::: Supplied entries :::
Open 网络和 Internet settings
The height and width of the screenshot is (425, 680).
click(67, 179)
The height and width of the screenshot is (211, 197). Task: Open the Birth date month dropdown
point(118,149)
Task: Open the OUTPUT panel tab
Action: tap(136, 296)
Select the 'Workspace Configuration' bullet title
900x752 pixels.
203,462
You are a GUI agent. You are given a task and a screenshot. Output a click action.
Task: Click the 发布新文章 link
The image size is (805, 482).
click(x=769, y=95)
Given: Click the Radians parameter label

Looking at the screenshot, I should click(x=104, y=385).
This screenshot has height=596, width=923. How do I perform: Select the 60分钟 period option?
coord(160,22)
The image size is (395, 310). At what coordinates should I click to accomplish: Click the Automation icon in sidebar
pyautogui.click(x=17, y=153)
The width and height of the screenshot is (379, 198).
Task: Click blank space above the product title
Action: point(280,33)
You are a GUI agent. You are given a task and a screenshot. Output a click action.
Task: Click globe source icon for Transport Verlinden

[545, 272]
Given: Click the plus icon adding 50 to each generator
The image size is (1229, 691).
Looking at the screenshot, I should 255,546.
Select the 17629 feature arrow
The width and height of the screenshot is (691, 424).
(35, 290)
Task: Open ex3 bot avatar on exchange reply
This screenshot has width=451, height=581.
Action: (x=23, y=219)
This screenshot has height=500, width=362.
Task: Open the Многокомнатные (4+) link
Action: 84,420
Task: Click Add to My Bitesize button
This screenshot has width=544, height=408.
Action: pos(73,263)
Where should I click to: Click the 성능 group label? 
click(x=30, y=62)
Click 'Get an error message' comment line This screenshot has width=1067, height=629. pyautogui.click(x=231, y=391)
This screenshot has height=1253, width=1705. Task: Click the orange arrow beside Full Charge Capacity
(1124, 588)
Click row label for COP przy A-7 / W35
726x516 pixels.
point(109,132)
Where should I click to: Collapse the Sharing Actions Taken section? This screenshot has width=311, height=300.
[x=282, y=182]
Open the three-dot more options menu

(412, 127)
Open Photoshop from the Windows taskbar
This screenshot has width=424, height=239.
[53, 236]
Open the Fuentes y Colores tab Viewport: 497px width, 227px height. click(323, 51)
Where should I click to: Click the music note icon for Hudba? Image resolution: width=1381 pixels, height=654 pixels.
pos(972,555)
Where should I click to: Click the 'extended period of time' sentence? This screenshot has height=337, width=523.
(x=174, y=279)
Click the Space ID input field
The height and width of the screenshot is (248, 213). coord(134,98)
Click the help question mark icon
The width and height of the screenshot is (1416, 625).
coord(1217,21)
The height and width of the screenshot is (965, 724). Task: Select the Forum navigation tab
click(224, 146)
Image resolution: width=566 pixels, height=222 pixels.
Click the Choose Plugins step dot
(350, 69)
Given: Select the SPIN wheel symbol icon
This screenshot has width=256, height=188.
:::
**Directive**: Rewrite the lines above as a numbered list, omitting any blank lines.

**Full response**:
1. Open 网络和 Internet settings
2. The height and width of the screenshot is (425, 680).
3. click(67, 179)
4. The height and width of the screenshot is (211, 197). Task: Open the Birth date month dropdown
5. point(118,149)
6. Task: Open the OUTPUT panel tab
7. Action: tap(136, 296)
8. Select the 'Workspace Configuration' bullet title
9. 900x752 pixels.
10. 203,462
11. You are a GUI agent. You are given a task and a screenshot. Output a click action.
12. Task: Click the 发布新文章 link
13. The image size is (805, 482).
14. click(x=769, y=95)
15. Given: Click the Radians parameter label
16. Looking at the screenshot, I should click(x=104, y=385).
17. This screenshot has height=596, width=923. How do I perform: Select the 60分钟 period option?
18. coord(160,22)
19. The image size is (395, 310). At what coordinates should I click to accomplish: Click the Automation icon in sidebar
20. pyautogui.click(x=17, y=153)
21. The width and height of the screenshot is (379, 198).
22. Task: Click blank space above the product title
23. Action: point(280,33)
24. You are a GUI agent. You are given a task and a screenshot. Output a click action.
25. Task: Click globe source icon for Transport Verlinden
26. [545, 272]
27. Given: Click the plus icon adding 50 to each generator
28. The image size is (1229, 691).
29. Looking at the screenshot, I should 255,546.
30. Select the 17629 feature arrow
31. The width and height of the screenshot is (691, 424).
32. (35, 290)
33. Task: Open ex3 bot avatar on exchange reply
34. This screenshot has width=451, height=581.
35. Action: (x=23, y=219)
36. This screenshot has height=500, width=362.
37. Task: Open the Многокомнатные (4+) link
38. Action: 84,420
39. Task: Click Add to My Bitesize button
40. This screenshot has width=544, height=408.
41. Action: pos(73,263)
42. Where should I click to: Click the 성능 group label? 
43. click(x=30, y=62)
44. Click 'Get an error message' comment line This screenshot has width=1067, height=629. pyautogui.click(x=231, y=391)
45. This screenshot has height=1253, width=1705. Task: Click the orange arrow beside Full Charge Capacity
46. (1124, 588)
47. Click row label for COP przy A-7 / W35
48. 726x516 pixels.
49. point(109,132)
50. Where should I click to: Collapse the Sharing Actions Taken section? This screenshot has width=311, height=300.
51. [x=282, y=182]
52. Open the three-dot more options menu
53. (412, 127)
54. Open Photoshop from the Windows taskbar
55. This screenshot has width=424, height=239.
56. [53, 236]
57. Open the Fuentes y Colores tab Viewport: 497px width, 227px height. click(323, 51)
58. Where should I click to: Click the music note icon for Hudba? Image resolution: width=1381 pixels, height=654 pixels.
59. pos(972,555)
60. Where should I click to: Click the 'extended period of time' sentence? This screenshot has height=337, width=523.
61. (x=174, y=279)
62. Click the Space ID input field
63. The height and width of the screenshot is (248, 213). coord(134,98)
64. Click the help question mark icon
65. The width and height of the screenshot is (1416, 625).
66. coord(1217,21)
67. The height and width of the screenshot is (965, 724). Task: Select the Forum navigation tab
68. click(224, 146)
69. Image resolution: width=566 pixels, height=222 pixels.
70. Click the Choose Plugins step dot
71. (350, 69)
72. Given: Select the SPIN wheel symbol icon
73. This screenshot has width=256, height=188.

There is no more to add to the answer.